▸ **Problem**
Copy the full review of Running with Lions below word for word, keeping every sentence and paragraph break.

Last week, I finished reading the book Running with Lions by Julian Winters. The main character is Sebastian Hughes, a boy who’s about to go into his senior year of high school. The novel itself takes place during the summer, at Sebastian’s summer camp. He’s a goalie on his school’s soccer team, and the whole team has been going to this same soccer camp for years, to train before the school year starts. The majority of Sebastian’s team (and Hughes himself) is part of the LGBT community, and the story centres around the team’s positive masculinity and the relationship that Sebastian has with one of his teammates, Emir Shah.
When Sebastian was younger, he dealt a lot with bullies. He was a little overweight as a kid, so he sported the nickname “Bastian the Trashcan” . Even though he’s gone into high school, lost loads of weight and started working out, his weight issues still follow him around like a dark cloud. He’s not happy with his body and this brings him down quite a bit. This book talks a lot about the insecurities that Sebastian has. The taunts of his childhood bullies still haunt him. He spends quite a bit of the book, rekindling the friendship he had with another boy, Emir Shah. As the two of them become close, Emir aids Sebastian in becoming more comfortable with his body and accepting who is as. Acceptance is a massive part of this novel and I really liked reading about Sebastian’s struggles with himself, as well as how he overcame them.

▸ **Entries provided**

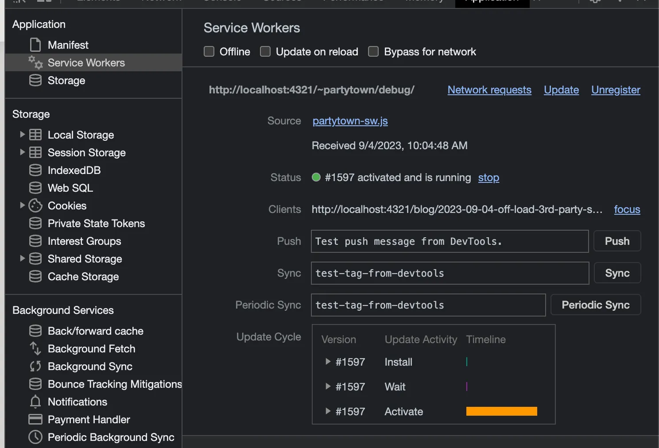This screenshot has height=448, width=659.
Task: Click the Unregister link
Action: [616, 90]
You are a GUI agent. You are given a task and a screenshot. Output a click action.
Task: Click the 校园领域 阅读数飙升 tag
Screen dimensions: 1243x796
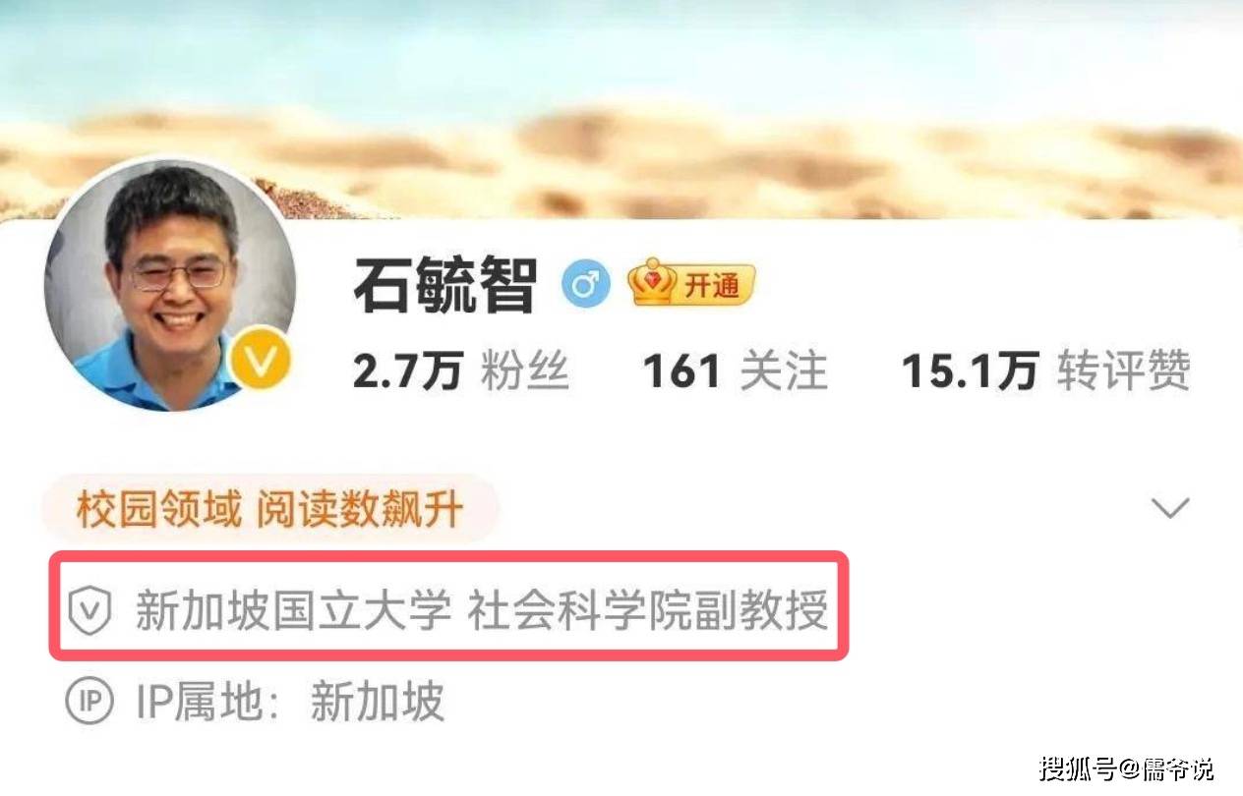tap(270, 509)
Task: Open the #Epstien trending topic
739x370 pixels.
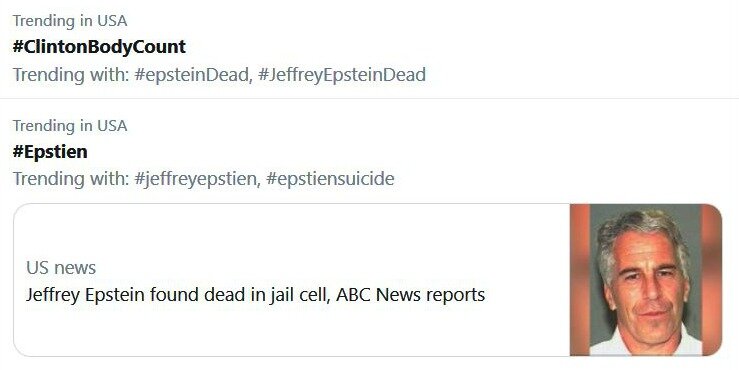Action: pyautogui.click(x=50, y=152)
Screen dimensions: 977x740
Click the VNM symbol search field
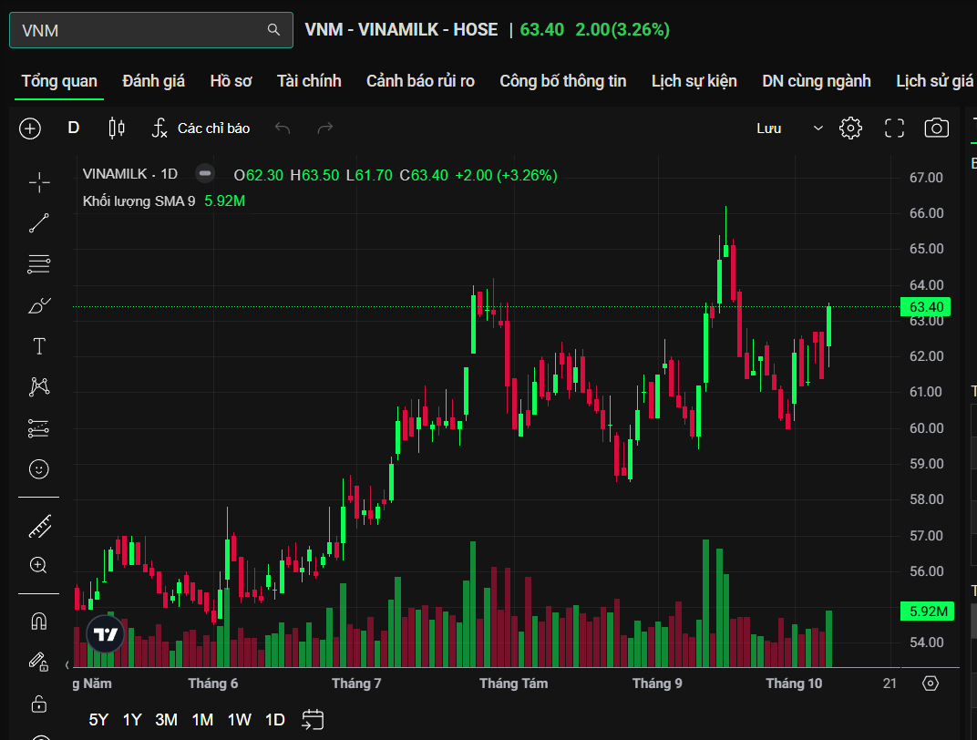pyautogui.click(x=141, y=30)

▸ **Solution for this problem**
Last week, I finished reading the book Running with Lions by Julian Winters. The main character is Sebastian Hughes, a boy who’s about to go into his senior year of high school. The novel itself takes place during the summer, at Sebastian’s summer camp. He’s a goalie on his school’s soccer team, and the whole team has been going to this same soccer camp for years, to train before the school year starts. The majority of Sebastian’s team (and Hughes himself) is part of the LGBT community, and the story centres around the team’s positive masculinity and the relationship that Sebastian has with one of his teammates, Emir Shah.
When Sebastian was younger, he dealt a lot with bullies. He was a little overweight as a kid, so he sported the nickname “Bastian the Trashcan” . Even though he’s gone into high school, lost loads of weight and started working out, his weight issues still follow him around like a dark cloud. He’s not happy with his body and this brings him down quite a bit. This book talks a lot about the insecurities that Sebastian has. The taunts of his childhood bullies still haunt him. He spends quite a bit of the book, rekindling the friendship he had with another boy, Emir Shah. As the two of them become close, Emir aids Sebastian in becoming more comfortable with his body and accepting who is as. Acceptance is a massive part of this novel and I really liked reading about Sebastian’s struggles with himself, as well as how he overcame them.